職務の内容上、現場に出ることがなく、隊長格の隊員たちの能力の一端さえも見たことがない事務部隊の隊員たちは、驚きとともにギュエスト第一隊隊長の後ろ姿を見送った。
数人の男性隊員などは、ぽかんと口を開けている。
荷物を受け取ったギュエスト隊長は、配送係が二人掛かりで運んできた重くて大きな荷物を、青黒い革手袋をはめた片手で持ち上げた。
しかも抱えるのではなく、片手で掴んだ後で手のひらに乗せるように軽々として運んでいた。
非戦闘職の女性事務部隊隊員より低い身長でも、鍛えればできることなのか。
それとも何かコツが?
世には魔法や魔術がある。
しかし魔法はともかく、魔術は日常的なものではない。
制限はあっても、ほとんどの人が知識がなくても使うことのできる〝生活魔法〟と特殊技能である〝属性特化型魔術〟はまったくの別物だ。
オスフェデア王国では、属性特化型魔術を収めるには適性と血の滲むような鍛錬が必要だと、幼年学科に入ってすぐに習う。

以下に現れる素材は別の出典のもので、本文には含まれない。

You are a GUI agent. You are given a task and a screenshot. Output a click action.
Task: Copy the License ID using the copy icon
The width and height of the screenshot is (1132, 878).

属性特化型魔術の適性を持つものは少なく、鍛錬は難しいとなれば、日常的に魔術を使うものはいないし、魔術を見たことさえないのが普通だ。
最低位階の魔術と同等と言われる生活魔法でさえも、日の内に一、二回使うのがやっとという者がほとんどなのが当たり前という状態。
つまり、戦えない普通の人々とほぼ同列である事務部隊隊員らにとって、片手を開けておくためだけに〝魔術〟を使うギュエスト隊長の行動理論は理解できない。
こうして、何も知らない事務部隊隊員らは、ギュエスト隊長すごい!かっこいい!と理想化していく。